🤖 AI Summary
Existing interpretability methods struggle to efficiently and uniformly explain local predictions of multimodal models, often constrained by unimodal assumptions, architectural dependencies, or high computational costs. This work proposes a model-agnostic local explanation framework that constructs a modality-aware surrogate model with group-structured sparsity to jointly disentangle modality-level contributions and feature-level attributions. By leveraging only a few forward passes and integrating modality-aware optimization with group-sparse regularization, the method delivers faithful, black-box-compatible explanations at low computational cost. Evaluated on vision–language question answering and clinical prediction tasks, it reduces black-box queries by 35–67× and runtime by 2–8× compared to strong baselines, while maintaining competitive deletion fidelity.
📝 Abstract
Multimodal models are ubiquitous, yet existing explainability methods are often single-modal, architecture-dependent, or too computationally expensive to run at scale.

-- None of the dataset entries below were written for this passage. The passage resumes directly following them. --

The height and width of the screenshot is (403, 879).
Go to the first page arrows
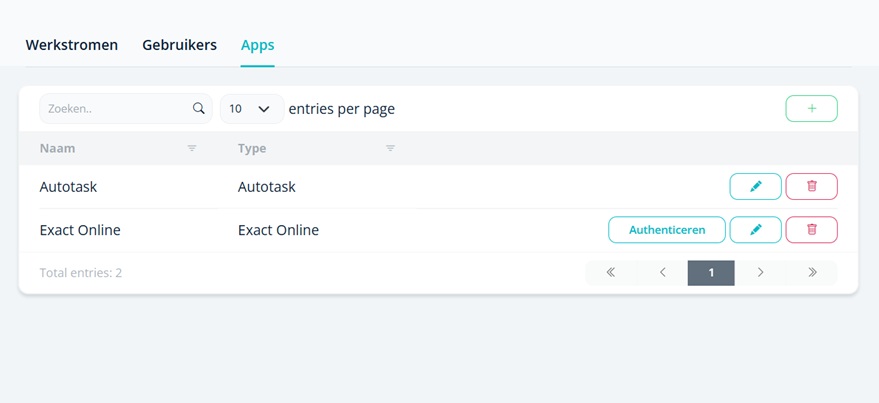click(x=610, y=272)
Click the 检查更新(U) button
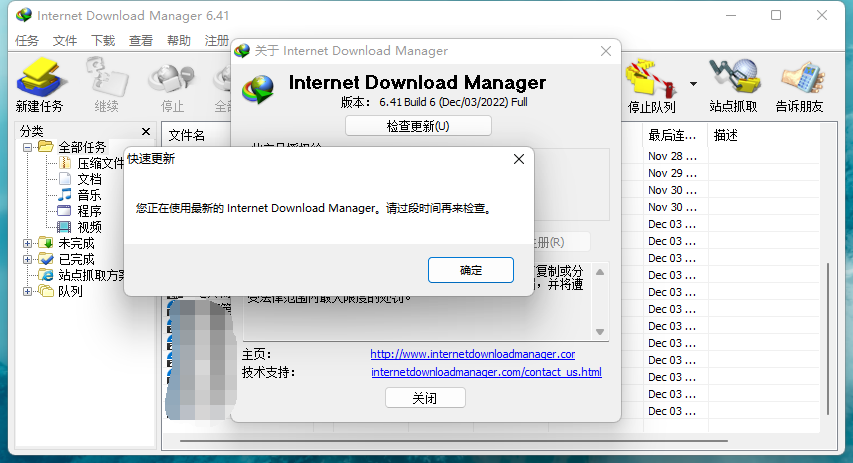The image size is (853, 463). [x=418, y=126]
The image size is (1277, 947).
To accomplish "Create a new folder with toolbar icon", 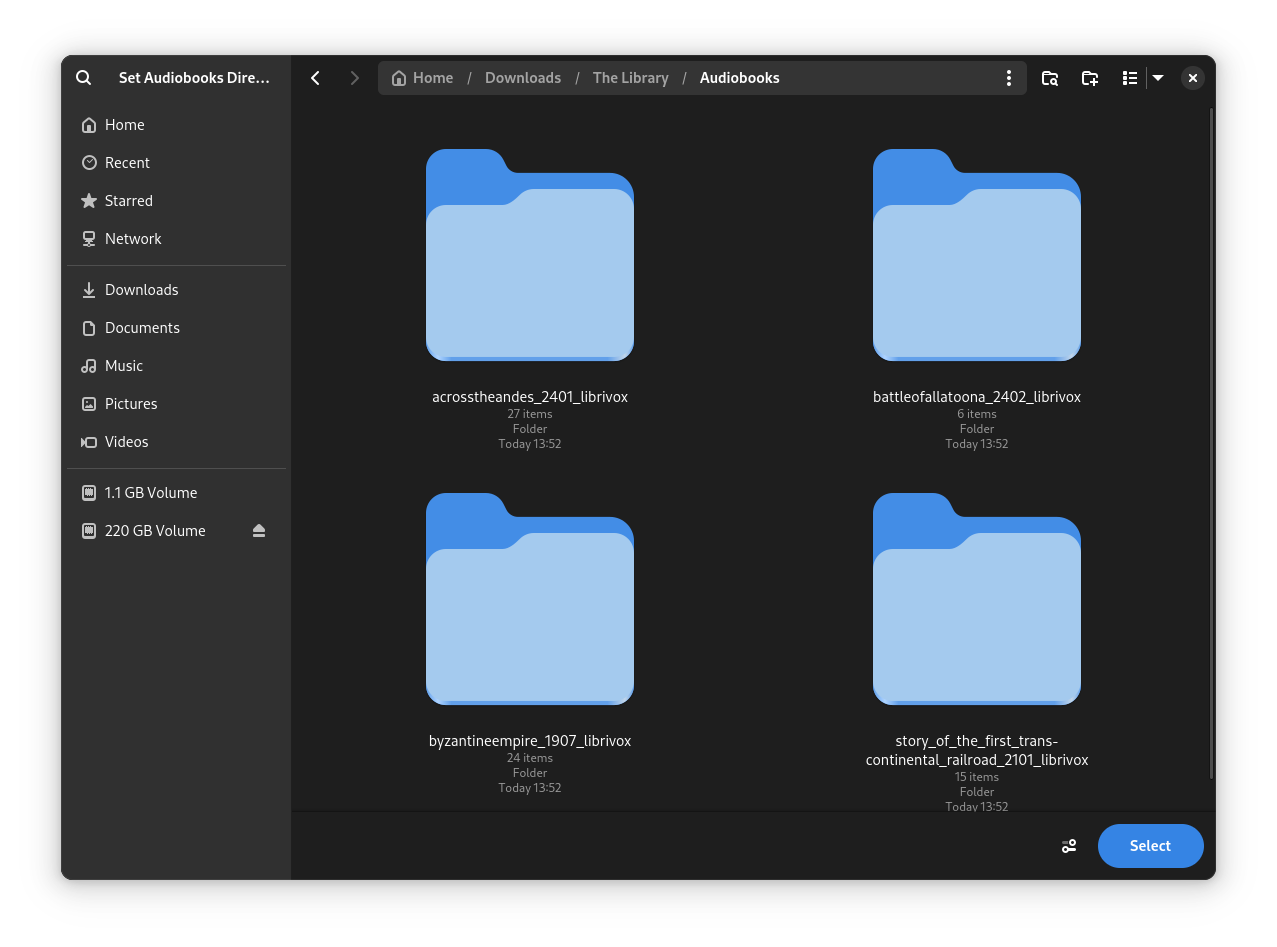I will click(1090, 78).
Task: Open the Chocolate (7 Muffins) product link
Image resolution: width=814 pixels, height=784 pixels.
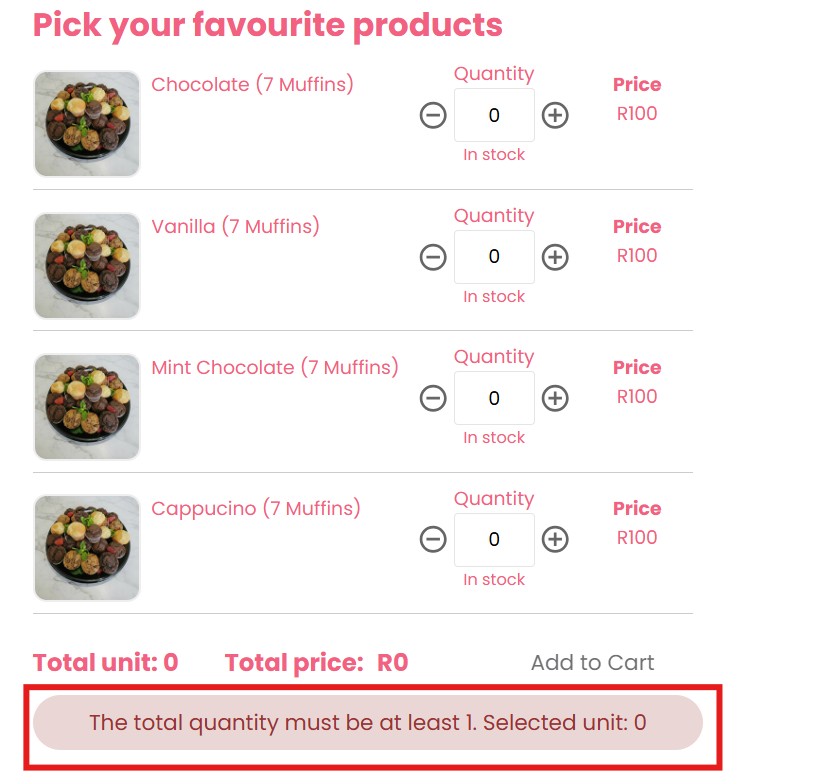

We introduce LEMON (Local Explanations via Modality-aware OptimizatioN), a model-agnostic framework for local explanations of multimodal predictions. LEMON fits a single modality-aware surrogate with group-structured sparsity to produce unified explanations that disentangle modality-level contributions and feature-level attributions. The approach treats the predictor as a black box and is computationally efficient, requiring relatively few forward passes while remaining faithful under repeated perturbations. We evaluate LEMON on vision-language question answering and a clinical prediction task with image, text, and tabular inputs, comparing against representative multimodal baselines. Across backbones, LEMON achieves competitive deletion-based faithfulness while reducing black-box evaluations by 35-67 times and runtime by 2-8 times compared to strong multimodal baselines.